Passage for review
**********

A recent JPCA article by Karadakov and Al-Yassiri highlights the differences in singlet and triplet aromaticity in naphthalene. To me this paper contains several striking observations:

  • The singlet HOMO/LUMO transition (S2, 1La) is shown to be strongly aromatic whereas the triplet HOMO/LUMO transition (T1, 3La) is antiaromatic. Does this mean states reached by the same kind of orbital transition behave differently depending on their spin-multiplicity?
  • The aromatic S2 lies above the antiaromatic S1 even though S2 is the HOMO/LUMO transition. Does this mean that singlet antiaromaticity is actually a stabilising effect?

We have discussed the excited states of naphthalene from an entirely different viewpoint in a recent J. Chem. Theory Comput. article. It would be fascinating to combine the two viewpoints.

**********

Data provided
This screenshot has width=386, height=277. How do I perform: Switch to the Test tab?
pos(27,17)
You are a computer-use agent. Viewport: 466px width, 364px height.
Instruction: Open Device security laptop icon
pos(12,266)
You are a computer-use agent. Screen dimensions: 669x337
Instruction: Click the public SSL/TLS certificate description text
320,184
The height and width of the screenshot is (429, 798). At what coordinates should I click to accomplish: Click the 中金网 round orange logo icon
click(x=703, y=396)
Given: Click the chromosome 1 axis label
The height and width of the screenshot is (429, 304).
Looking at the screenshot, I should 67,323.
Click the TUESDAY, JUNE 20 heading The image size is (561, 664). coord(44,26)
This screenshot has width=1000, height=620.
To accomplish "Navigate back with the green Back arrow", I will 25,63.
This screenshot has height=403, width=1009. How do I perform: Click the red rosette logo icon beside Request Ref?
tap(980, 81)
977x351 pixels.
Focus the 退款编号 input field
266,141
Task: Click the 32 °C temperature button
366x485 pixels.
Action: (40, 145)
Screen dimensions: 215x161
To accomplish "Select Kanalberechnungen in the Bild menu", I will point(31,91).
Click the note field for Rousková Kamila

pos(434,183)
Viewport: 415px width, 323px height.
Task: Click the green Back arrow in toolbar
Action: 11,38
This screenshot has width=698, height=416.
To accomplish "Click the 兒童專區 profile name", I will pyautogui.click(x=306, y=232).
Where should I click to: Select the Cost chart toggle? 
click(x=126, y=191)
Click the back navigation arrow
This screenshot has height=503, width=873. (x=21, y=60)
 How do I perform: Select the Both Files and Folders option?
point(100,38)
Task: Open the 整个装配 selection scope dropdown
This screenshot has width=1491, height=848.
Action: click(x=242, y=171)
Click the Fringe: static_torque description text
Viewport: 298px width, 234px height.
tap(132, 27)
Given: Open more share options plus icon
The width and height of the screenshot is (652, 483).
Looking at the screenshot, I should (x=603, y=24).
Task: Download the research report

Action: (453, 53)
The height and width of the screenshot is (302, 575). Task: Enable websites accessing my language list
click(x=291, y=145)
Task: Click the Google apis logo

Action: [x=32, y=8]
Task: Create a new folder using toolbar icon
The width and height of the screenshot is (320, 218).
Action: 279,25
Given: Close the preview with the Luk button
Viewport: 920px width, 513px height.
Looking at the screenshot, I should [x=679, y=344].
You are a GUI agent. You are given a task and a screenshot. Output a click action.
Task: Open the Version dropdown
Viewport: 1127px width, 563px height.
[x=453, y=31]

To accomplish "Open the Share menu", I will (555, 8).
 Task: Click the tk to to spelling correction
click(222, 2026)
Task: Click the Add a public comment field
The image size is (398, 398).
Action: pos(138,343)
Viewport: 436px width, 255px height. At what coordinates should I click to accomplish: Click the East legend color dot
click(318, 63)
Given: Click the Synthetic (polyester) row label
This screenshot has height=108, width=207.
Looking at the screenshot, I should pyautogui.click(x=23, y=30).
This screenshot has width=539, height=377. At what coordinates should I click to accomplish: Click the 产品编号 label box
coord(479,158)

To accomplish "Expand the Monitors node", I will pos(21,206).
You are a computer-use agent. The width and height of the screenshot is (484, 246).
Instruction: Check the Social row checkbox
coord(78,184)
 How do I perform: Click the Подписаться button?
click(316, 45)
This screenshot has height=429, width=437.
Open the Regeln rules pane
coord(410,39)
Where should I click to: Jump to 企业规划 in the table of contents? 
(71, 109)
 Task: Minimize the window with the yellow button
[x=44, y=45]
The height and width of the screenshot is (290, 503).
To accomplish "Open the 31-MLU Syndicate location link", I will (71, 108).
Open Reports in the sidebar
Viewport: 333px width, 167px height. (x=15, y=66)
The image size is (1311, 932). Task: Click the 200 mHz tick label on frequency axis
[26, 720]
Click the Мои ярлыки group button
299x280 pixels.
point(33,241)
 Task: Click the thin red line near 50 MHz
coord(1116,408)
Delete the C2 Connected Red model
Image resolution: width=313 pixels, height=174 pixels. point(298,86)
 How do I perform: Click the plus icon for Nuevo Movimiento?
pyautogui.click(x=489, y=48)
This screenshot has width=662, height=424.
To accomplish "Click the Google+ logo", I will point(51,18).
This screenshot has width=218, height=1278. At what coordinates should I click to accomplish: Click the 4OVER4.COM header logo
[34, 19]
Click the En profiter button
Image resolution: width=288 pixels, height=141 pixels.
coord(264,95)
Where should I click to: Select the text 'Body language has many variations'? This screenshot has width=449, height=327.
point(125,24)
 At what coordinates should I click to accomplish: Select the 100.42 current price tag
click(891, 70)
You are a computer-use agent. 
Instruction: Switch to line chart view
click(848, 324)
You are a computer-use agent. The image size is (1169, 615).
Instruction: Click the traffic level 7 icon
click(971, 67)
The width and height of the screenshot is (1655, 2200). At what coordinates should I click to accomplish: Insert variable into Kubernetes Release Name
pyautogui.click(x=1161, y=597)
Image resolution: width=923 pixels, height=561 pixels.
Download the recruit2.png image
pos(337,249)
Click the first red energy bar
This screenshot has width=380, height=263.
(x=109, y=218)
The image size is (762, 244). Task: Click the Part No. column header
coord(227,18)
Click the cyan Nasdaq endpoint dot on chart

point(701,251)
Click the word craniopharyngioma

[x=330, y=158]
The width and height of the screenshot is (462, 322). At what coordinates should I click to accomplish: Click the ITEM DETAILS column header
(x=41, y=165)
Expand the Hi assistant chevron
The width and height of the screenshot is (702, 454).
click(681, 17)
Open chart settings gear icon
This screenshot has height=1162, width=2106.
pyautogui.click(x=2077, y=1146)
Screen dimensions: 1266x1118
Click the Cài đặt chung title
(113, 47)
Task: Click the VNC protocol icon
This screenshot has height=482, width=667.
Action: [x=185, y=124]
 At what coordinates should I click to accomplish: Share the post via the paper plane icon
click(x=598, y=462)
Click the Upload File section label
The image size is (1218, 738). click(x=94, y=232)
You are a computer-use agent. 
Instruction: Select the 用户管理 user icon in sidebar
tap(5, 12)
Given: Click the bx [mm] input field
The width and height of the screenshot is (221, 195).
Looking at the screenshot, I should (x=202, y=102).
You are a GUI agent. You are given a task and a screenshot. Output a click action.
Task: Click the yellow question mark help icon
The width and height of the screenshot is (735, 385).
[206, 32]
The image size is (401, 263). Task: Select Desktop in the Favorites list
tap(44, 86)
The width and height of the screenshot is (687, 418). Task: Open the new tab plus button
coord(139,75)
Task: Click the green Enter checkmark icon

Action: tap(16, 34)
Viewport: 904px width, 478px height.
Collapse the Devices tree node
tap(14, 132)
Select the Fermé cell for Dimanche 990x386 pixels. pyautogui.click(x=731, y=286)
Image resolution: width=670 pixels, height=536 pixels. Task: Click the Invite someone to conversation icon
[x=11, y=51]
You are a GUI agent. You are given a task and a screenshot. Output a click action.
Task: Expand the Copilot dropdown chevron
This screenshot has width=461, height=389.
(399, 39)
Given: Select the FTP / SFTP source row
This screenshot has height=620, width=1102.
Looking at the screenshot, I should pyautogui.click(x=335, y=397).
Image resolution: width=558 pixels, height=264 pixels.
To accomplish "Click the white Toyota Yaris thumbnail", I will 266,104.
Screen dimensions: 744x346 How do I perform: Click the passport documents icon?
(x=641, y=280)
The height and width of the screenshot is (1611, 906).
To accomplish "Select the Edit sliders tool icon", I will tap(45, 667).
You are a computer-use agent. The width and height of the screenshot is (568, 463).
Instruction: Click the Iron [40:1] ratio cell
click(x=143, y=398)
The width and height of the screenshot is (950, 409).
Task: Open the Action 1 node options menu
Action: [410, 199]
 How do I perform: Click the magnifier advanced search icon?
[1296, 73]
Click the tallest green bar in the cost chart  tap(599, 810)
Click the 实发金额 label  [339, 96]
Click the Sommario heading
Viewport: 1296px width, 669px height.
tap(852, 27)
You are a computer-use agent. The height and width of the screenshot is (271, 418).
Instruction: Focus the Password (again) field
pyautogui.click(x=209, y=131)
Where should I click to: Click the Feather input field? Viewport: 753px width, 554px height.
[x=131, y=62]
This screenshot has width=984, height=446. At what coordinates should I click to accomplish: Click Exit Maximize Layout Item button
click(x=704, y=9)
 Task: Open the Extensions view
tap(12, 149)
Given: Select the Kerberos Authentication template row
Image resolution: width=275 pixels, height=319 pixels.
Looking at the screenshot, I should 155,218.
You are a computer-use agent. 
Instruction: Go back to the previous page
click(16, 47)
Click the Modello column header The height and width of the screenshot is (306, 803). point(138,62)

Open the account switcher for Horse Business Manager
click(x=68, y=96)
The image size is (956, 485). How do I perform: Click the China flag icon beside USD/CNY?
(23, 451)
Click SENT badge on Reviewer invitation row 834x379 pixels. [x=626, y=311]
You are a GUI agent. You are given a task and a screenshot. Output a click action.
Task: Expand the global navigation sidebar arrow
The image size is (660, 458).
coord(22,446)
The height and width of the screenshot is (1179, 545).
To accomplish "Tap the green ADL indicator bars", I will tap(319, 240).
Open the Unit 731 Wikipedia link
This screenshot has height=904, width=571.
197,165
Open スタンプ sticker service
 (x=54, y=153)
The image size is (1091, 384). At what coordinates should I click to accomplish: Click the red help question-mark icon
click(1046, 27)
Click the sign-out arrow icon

**********

Work instructions
[a] In the passage on naphthalene aromaticity, in which journal did the writer's group discuss the excited states of naphthalene from a different viewpoint?
[b] Extend the passage on singlet and triplet aromaticity in naphthalene, starting right after its final sentence.

Responses to the tasks
[a] J. Chem. Theory Comput.

[b]
HOMO/LUMO transitions

We just posted a preprint discussing a question I have been wondering about for a while: Why is the lowest excited state of a molecule not always the HOMO/LUMO transition? More generally we show how singlet and triplet state energies are affected in different ways by post-MO energy terms.

The preprint can be found here: Excited-state energy component analysis for molecules – Why the lowest excited state is not always the HOMO-LUMO transition

Update: the final published version is available here.